LANSING, Mich. — With more than $900 million dollars in annual funding for Michigan schools at stake, Michigan Attorney General Dana Nessel led the effort to file an amicus brief opposing the U.S. Department of Justice’s (DOJ) opinion that would encompass all types of bets and wagers in the federal Wire Act’s prohibitions.
Twelve jurisdictions joined Michigan in the brief [links.govdelivery.com] , which was filed today in support of the New Hampshire Lottery Commission in two consolidated cases in the New Hampshire federal district court— New Hampshire Lottery Commission v. Dep’t. of Justice and NeoPollard Interactive LLC and Pollard Banknote Limited v.
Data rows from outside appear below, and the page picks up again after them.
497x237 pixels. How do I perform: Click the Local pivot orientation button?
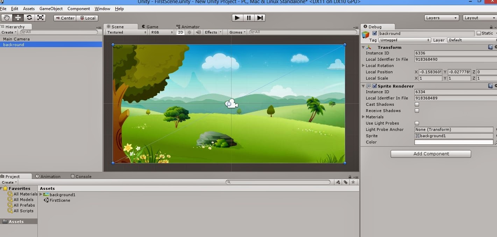point(87,18)
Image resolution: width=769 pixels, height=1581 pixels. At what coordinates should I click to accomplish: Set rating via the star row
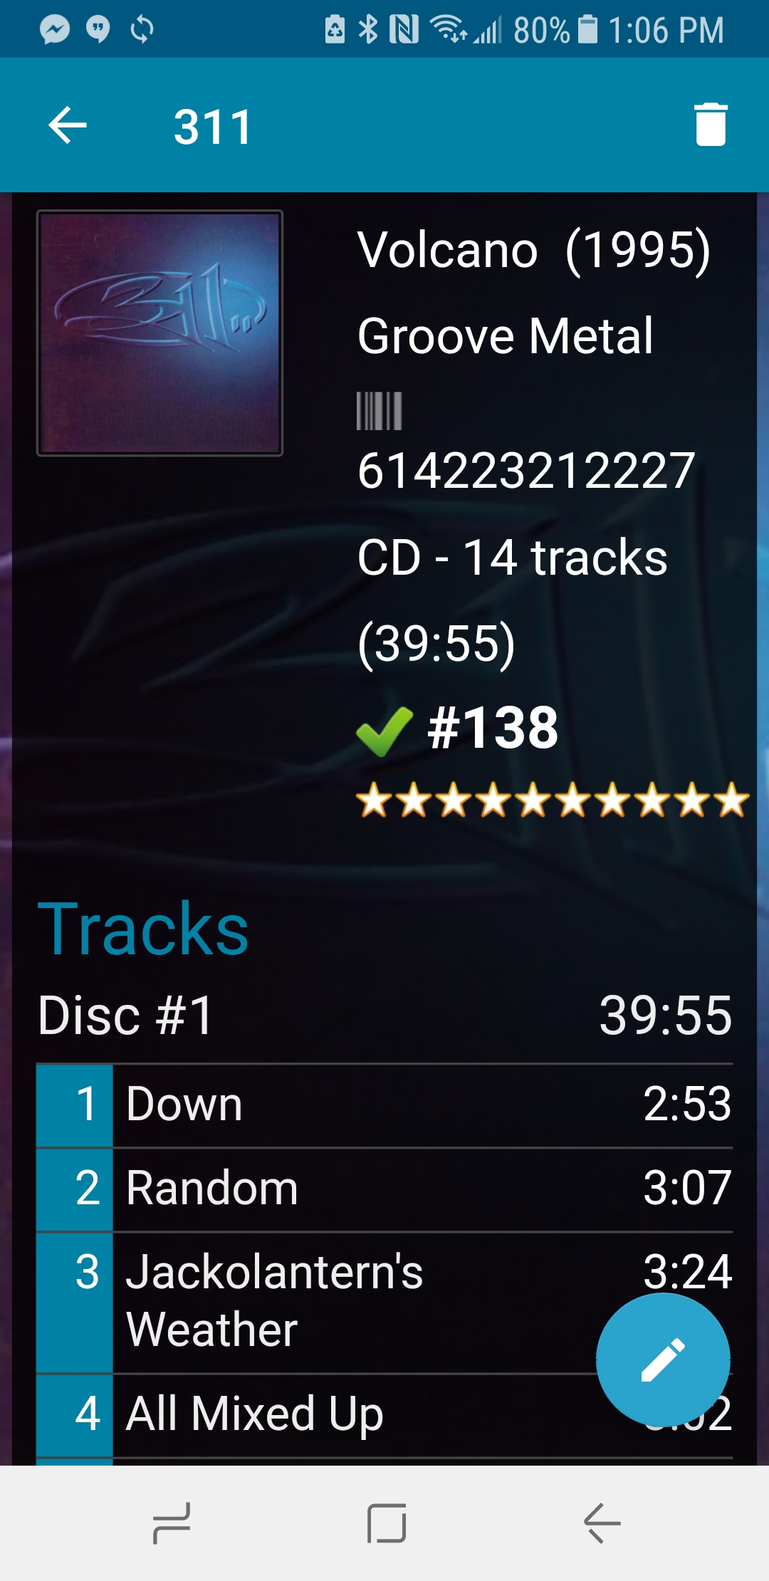pyautogui.click(x=553, y=800)
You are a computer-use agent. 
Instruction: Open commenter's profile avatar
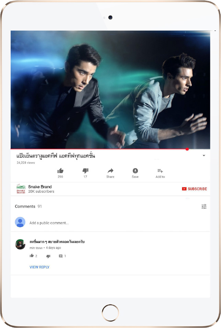(20, 244)
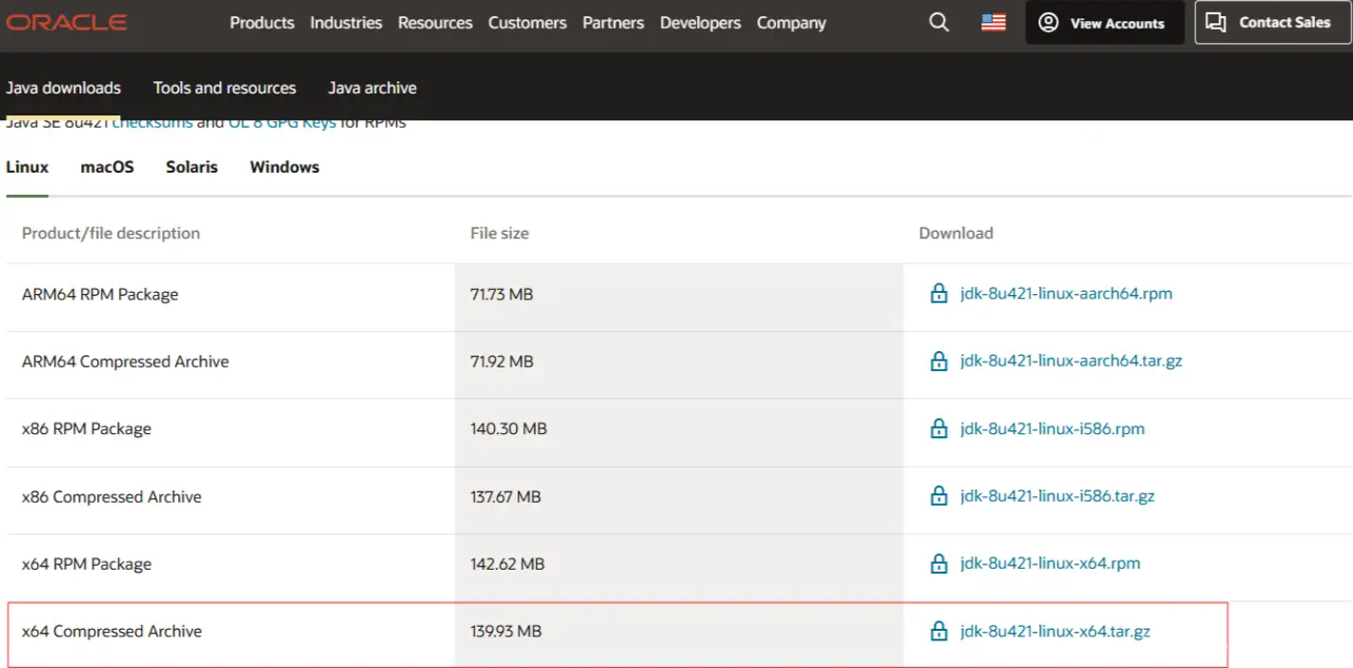Image resolution: width=1353 pixels, height=668 pixels.
Task: Select the Solaris tab
Action: click(x=192, y=167)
Dep’t. of Justice.
“Like nearly every state lottery in this country, Michigan’s Lottery generates hundreds of millions of dollars every year to fund education,” said Nessel. “Billions of dollars are generated annually across this country for critical governmental services including schools, senior citizens programs, first responders, and infrastructure programs. This new interpretation of the law could have a dire effect on these programs by threatening their funding source.”
The jurisdictions oppose the Department of Justice’s January 14, 2019 opinion, which reverses its previous position that the Wire Act applied only to interstate wire communications of sports wagers. The new opinion could threaten intrastate online lottery games offered by Michigan and other States. The New Hampshire lawsuit is asking for a declaratory judgment that the Wire Act does not apply to state-conducted lotteries and requesting a permanent injunction against the DOJ from acting to enforce its new opinion.
Joining Michigan in the brief are: Alaska, Colorado, Delaware, District of Columbia, Idaho, Kentucky, Mississippi, North Carolina, Rhode Island, Tennessee, Vermont and Virginia.